- Education: Unitec Institute of Technology
- Occupation: Architect
- Children: 2
- Practice: Warren and Mahoney, Grimshaw Architects, Allies and Morrison, Jasmax
- Buildings: Pita Te Hori/King Edward Barracks

= Vanessa Carswell =

New Zealand architect

Vanessa Karen Carswell is a New Zealand architect. In 2016 she won the National Association of Women in Construction Outstanding Achievement in Design Award for her work on the restoration of Christchurch's Isaac Theatre Royal.

== Biography ==

Carswell studied architecture at Unitec Institute of Technology in Auckland. In 2001, she joined architecture firm Warren and Mahoney and worked there for two years until moving to the United Kingdom. There she worked at Grimshaw Architects and Allies and Morrison, on heritage architecture such as the regeneration of King's Cross in London and The Core building, part of the Eden Project.

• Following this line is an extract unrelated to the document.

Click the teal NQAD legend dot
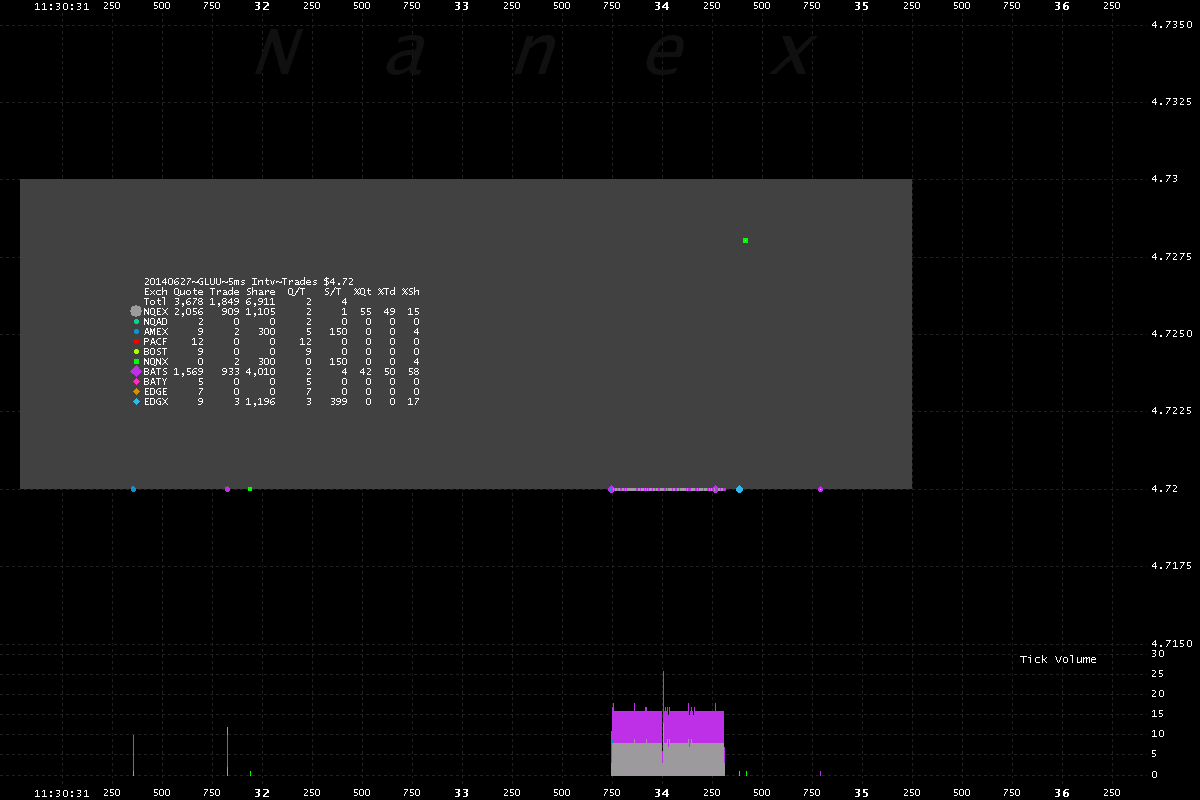The image size is (1200, 800). [136, 322]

In 2009, Carswell returned to New Zealand and rejoined Warren and Mahoney. From 2011 to 2015 she led the restoration of the Isaac Theatre Royal. Carswell was also principal architect on projects for Ngāi Tahu’s Pita Te Hori/King Edward Barracks, a mixed-use inner-city development in Christchurch.

In September 2020, Carswell was appointed a principal architect at Jasmax and co-lead of the company's Christchurch studio.